== Available data ==

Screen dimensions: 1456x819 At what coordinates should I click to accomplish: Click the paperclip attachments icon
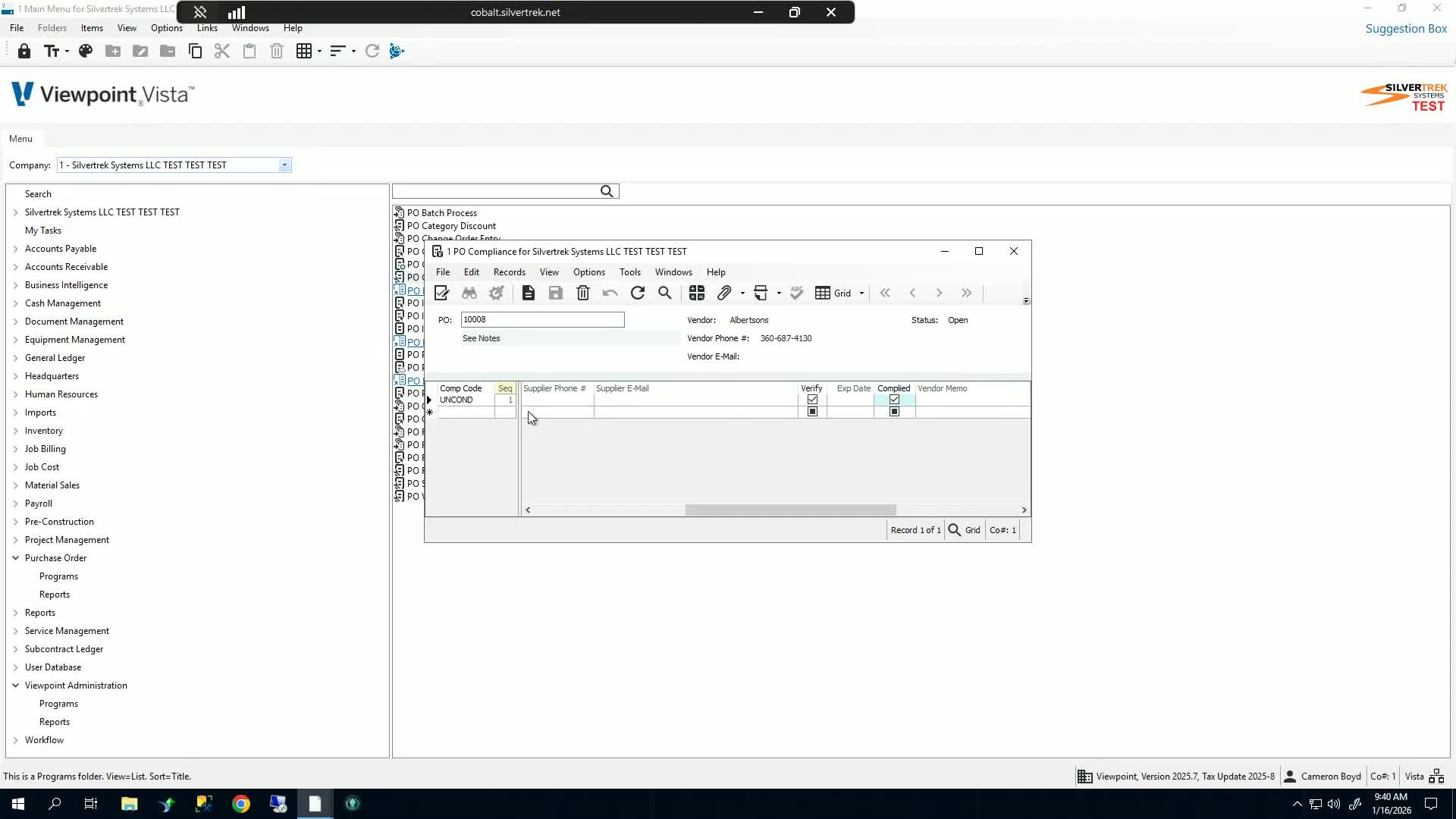[724, 293]
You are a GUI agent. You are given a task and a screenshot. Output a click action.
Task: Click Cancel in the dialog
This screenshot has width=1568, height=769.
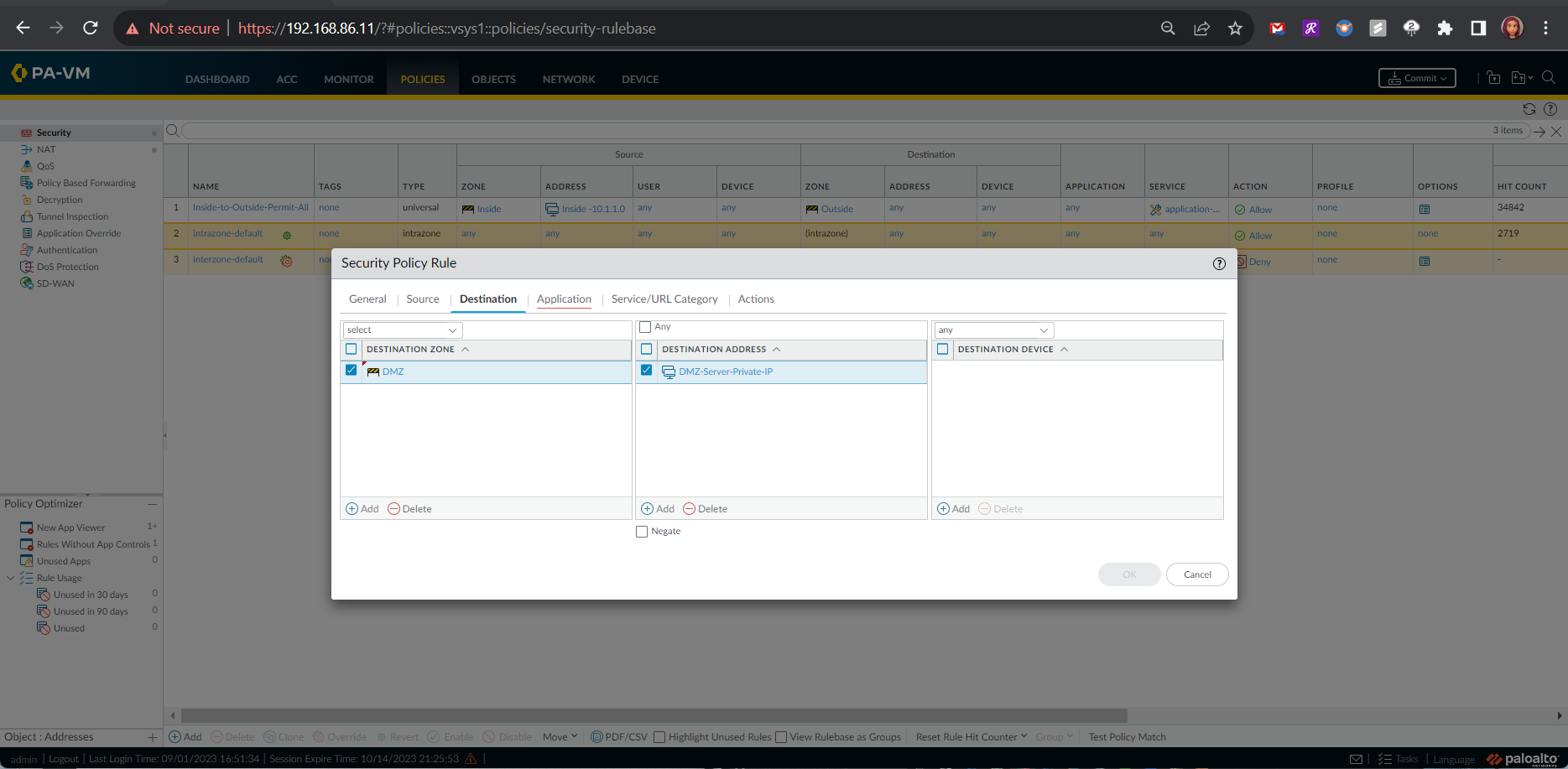pos(1196,574)
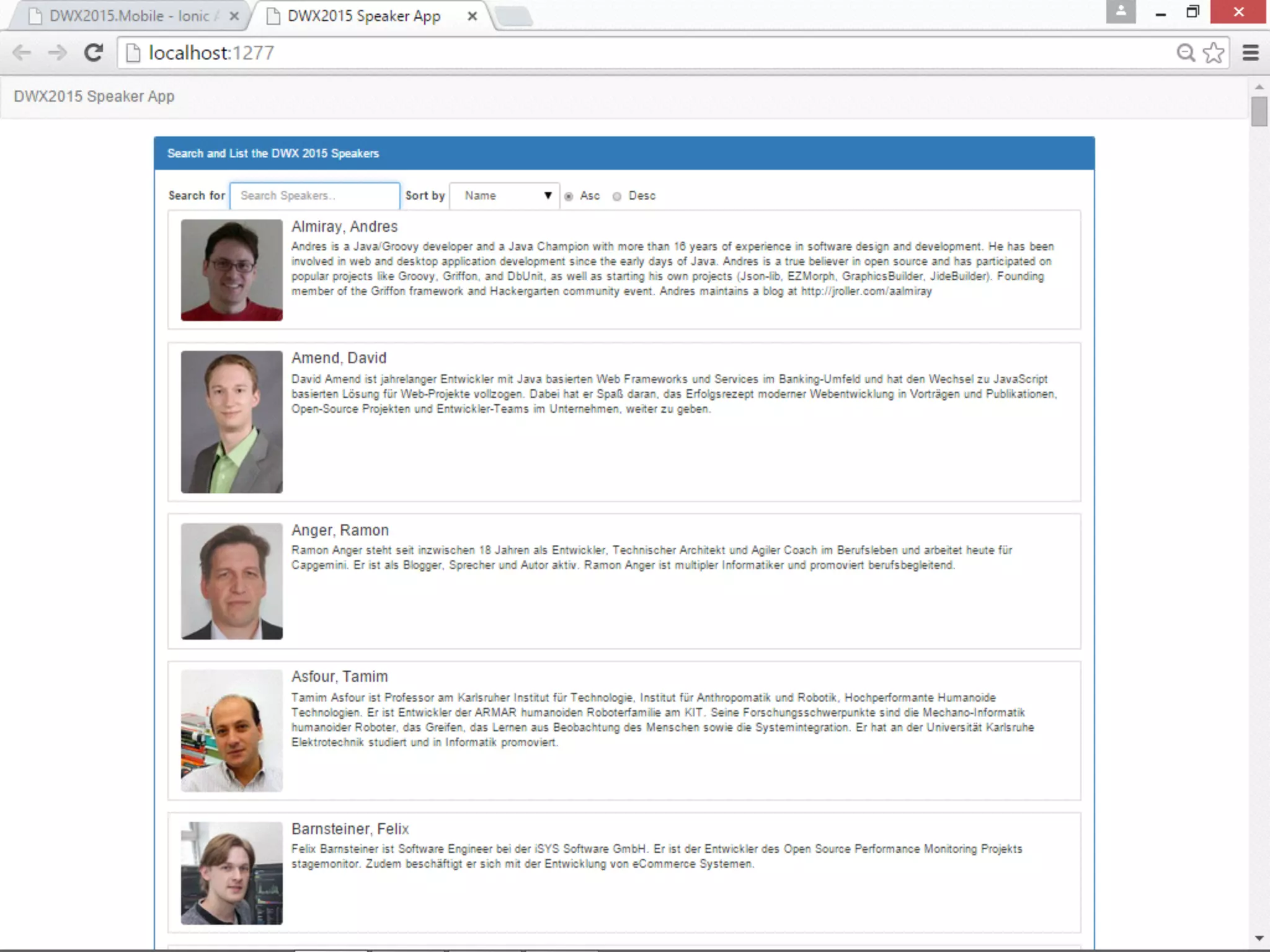Select the DWX2015 Speaker App tab
Image resolution: width=1270 pixels, height=952 pixels.
pyautogui.click(x=365, y=16)
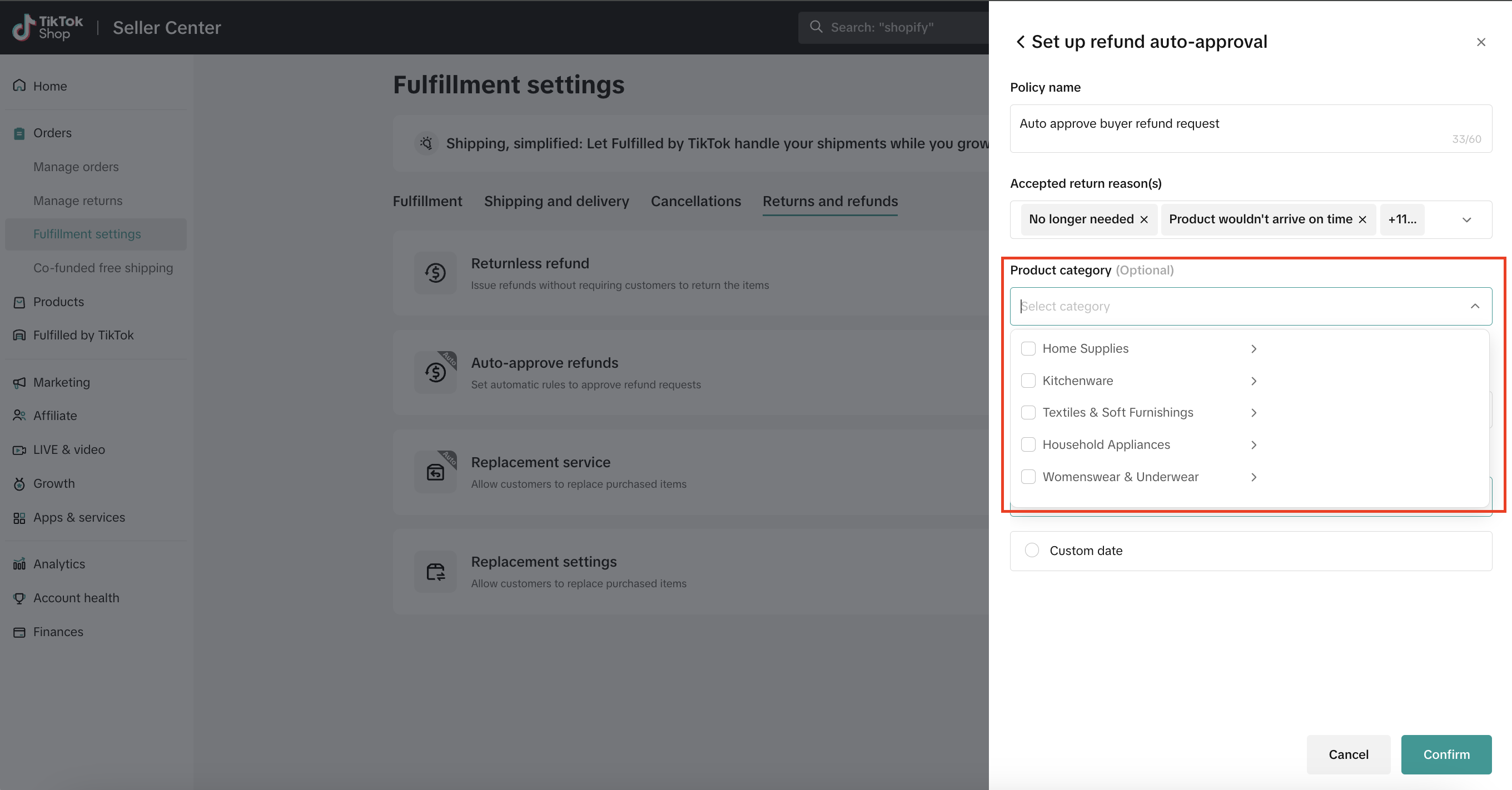This screenshot has height=790, width=1512.
Task: Check the Home Supplies category checkbox
Action: 1028,348

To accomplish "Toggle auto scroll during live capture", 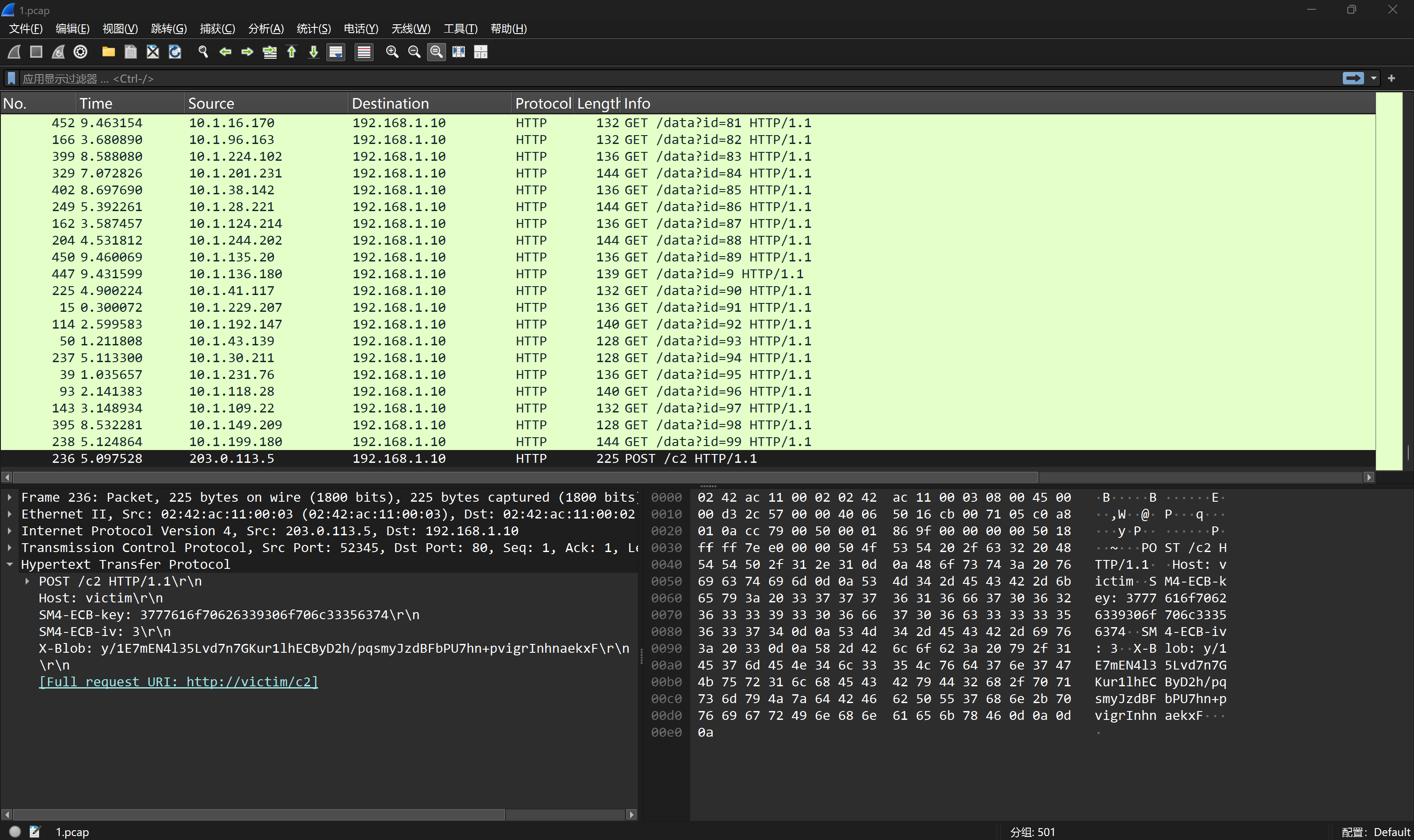I will coord(336,52).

===

Directions for this task >>
The answer is the run of lines above from the line containing "You are a GUI" through the line containing "Task: Click Cancel in the dialog", copied exactly and alone.

Answer box >>
You are a GUI agent. You are given a task and a screenshot. Output a click action.
Task: Click Cancel in the dialog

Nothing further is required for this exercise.